_Required action_: Your output should be every line below, copied exactly.

Records from a collection:
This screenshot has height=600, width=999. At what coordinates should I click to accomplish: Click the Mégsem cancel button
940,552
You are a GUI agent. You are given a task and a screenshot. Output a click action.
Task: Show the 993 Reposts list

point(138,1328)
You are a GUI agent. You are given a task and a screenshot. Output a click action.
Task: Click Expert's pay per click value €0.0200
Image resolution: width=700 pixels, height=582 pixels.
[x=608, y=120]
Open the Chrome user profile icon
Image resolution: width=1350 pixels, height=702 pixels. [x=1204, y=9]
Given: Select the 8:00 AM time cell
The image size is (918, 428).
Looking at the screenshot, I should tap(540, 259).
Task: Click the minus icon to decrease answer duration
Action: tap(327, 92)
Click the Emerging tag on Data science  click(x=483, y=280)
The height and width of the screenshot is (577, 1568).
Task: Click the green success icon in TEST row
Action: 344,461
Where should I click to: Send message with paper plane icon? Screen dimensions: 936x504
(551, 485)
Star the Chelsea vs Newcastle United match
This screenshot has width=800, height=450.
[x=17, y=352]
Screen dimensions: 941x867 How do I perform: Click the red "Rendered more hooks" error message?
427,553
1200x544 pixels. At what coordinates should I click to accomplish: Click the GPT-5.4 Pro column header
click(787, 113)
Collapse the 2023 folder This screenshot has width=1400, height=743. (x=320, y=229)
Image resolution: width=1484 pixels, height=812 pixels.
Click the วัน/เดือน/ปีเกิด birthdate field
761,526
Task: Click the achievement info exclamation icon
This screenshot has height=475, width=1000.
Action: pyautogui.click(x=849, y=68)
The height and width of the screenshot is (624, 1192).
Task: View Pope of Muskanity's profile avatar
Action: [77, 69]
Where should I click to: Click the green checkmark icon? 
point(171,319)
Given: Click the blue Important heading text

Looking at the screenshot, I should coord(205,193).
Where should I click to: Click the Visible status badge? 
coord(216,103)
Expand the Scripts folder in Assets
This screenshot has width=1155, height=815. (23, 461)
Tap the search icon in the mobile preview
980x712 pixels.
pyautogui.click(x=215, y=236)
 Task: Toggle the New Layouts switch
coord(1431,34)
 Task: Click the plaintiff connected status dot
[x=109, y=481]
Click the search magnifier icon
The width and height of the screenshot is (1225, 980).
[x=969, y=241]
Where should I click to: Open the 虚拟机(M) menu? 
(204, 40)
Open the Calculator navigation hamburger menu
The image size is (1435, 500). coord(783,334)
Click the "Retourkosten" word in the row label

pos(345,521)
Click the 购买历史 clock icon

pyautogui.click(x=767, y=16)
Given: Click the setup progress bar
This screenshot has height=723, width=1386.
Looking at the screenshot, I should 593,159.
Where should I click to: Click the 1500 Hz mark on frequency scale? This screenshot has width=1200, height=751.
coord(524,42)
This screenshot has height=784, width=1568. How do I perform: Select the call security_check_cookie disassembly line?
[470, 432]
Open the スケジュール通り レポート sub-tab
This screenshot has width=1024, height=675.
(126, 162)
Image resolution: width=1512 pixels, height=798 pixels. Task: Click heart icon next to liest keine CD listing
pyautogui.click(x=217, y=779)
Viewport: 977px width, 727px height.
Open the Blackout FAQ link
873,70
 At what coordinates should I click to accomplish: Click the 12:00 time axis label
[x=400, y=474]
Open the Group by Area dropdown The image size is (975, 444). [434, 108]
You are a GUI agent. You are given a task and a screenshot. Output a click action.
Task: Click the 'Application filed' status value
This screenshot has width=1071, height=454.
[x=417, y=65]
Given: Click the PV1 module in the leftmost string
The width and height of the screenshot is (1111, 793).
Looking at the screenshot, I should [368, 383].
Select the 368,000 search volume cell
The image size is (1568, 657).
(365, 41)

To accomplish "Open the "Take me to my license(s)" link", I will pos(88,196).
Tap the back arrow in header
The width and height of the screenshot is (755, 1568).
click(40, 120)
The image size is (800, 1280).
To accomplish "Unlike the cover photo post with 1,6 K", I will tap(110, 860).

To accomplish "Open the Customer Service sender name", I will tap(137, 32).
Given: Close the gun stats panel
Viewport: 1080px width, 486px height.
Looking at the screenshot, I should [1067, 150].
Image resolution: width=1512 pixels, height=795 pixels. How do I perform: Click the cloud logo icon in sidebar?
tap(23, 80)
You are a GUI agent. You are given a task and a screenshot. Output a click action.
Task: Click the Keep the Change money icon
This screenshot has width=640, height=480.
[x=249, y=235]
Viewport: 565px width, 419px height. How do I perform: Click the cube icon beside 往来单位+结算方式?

_Expected answer_:
This screenshot has height=600, width=999. At what coordinates should I click to accomplish: Click the Mégsem cancel button
940,552
You are a GUI agent. You are given a task and a screenshot. Output a click action.
Task: Show the 993 Reposts list

point(138,1328)
You are a GUI agent. You are given a task and a screenshot. Output a click action.
Task: Click Expert's pay per click value €0.0200
Image resolution: width=700 pixels, height=582 pixels.
[x=608, y=120]
Open the Chrome user profile icon
Image resolution: width=1350 pixels, height=702 pixels. [x=1204, y=9]
Given: Select the 8:00 AM time cell
The image size is (918, 428).
Looking at the screenshot, I should tap(540, 259).
Task: Click the minus icon to decrease answer duration
Action: tap(327, 92)
Click the Emerging tag on Data science  click(x=483, y=280)
The height and width of the screenshot is (577, 1568).
Task: Click the green success icon in TEST row
Action: 344,461
Where should I click to: Send message with paper plane icon? Screen dimensions: 936x504
(551, 485)
Star the Chelsea vs Newcastle United match
This screenshot has width=800, height=450.
[x=17, y=352]
Screen dimensions: 941x867 How do I perform: Click the red "Rendered more hooks" error message?
427,553
1200x544 pixels. At what coordinates should I click to accomplish: Click the GPT-5.4 Pro column header
click(787, 113)
Collapse the 2023 folder This screenshot has width=1400, height=743. (x=320, y=229)
Image resolution: width=1484 pixels, height=812 pixels.
Click the วัน/เดือน/ปีเกิด birthdate field
761,526
Task: Click the achievement info exclamation icon
This screenshot has height=475, width=1000.
Action: pyautogui.click(x=849, y=68)
The height and width of the screenshot is (624, 1192).
Task: View Pope of Muskanity's profile avatar
Action: [77, 69]
Where should I click to: Click the green checkmark icon? 
point(171,319)
Given: Click the blue Important heading text

Looking at the screenshot, I should coord(205,193).
Where should I click to: Click the Visible status badge? 
coord(216,103)
Expand the Scripts folder in Assets
This screenshot has width=1155, height=815. (23, 461)
Tap the search icon in the mobile preview
980x712 pixels.
pyautogui.click(x=215, y=236)
 Task: Toggle the New Layouts switch
coord(1431,34)
 Task: Click the plaintiff connected status dot
[x=109, y=481]
Click the search magnifier icon
The width and height of the screenshot is (1225, 980).
[x=969, y=241]
Where should I click to: Open the 虚拟机(M) menu? 
(204, 40)
Open the Calculator navigation hamburger menu
The image size is (1435, 500). coord(783,334)
Click the "Retourkosten" word in the row label

pos(345,521)
Click the 购买历史 clock icon

pyautogui.click(x=767, y=16)
Given: Click the setup progress bar
This screenshot has height=723, width=1386.
Looking at the screenshot, I should 593,159.
Where should I click to: Click the 1500 Hz mark on frequency scale? This screenshot has width=1200, height=751.
coord(524,42)
This screenshot has height=784, width=1568. How do I perform: Select the call security_check_cookie disassembly line?
[470, 432]
Open the スケジュール通り レポート sub-tab
This screenshot has width=1024, height=675.
(126, 162)
Image resolution: width=1512 pixels, height=798 pixels. Task: Click heart icon next to liest keine CD listing
pyautogui.click(x=217, y=779)
Viewport: 977px width, 727px height.
Open the Blackout FAQ link
873,70
 At what coordinates should I click to accomplish: Click the 12:00 time axis label
[x=400, y=474]
Open the Group by Area dropdown The image size is (975, 444). [434, 108]
You are a GUI agent. You are given a task and a screenshot. Output a click action.
Task: Click the 'Application filed' status value
This screenshot has width=1071, height=454.
[x=417, y=65]
Given: Click the PV1 module in the leftmost string
The width and height of the screenshot is (1111, 793).
Looking at the screenshot, I should [368, 383].
Select the 368,000 search volume cell
The image size is (1568, 657).
(365, 41)

To accomplish "Open the "Take me to my license(s)" link", I will pos(88,196).
Tap the back arrow in header
The width and height of the screenshot is (755, 1568).
click(40, 120)
The image size is (800, 1280).
To accomplish "Unlike the cover photo post with 1,6 K", I will tap(110, 860).

To accomplish "Open the Customer Service sender name", I will tap(137, 32).
Given: Close the gun stats panel
Viewport: 1080px width, 486px height.
Looking at the screenshot, I should [1067, 150].
Image resolution: width=1512 pixels, height=795 pixels. How do I perform: Click the cloud logo icon in sidebar?
tap(23, 80)
You are a GUI agent. You are given a task and a screenshot. Output a click action.
Task: Click the Keep the Change money icon
This screenshot has width=640, height=480.
[x=249, y=235]
Viewport: 565px width, 419px height. How do I perform: Click the cube icon beside 往来单位+结算方式?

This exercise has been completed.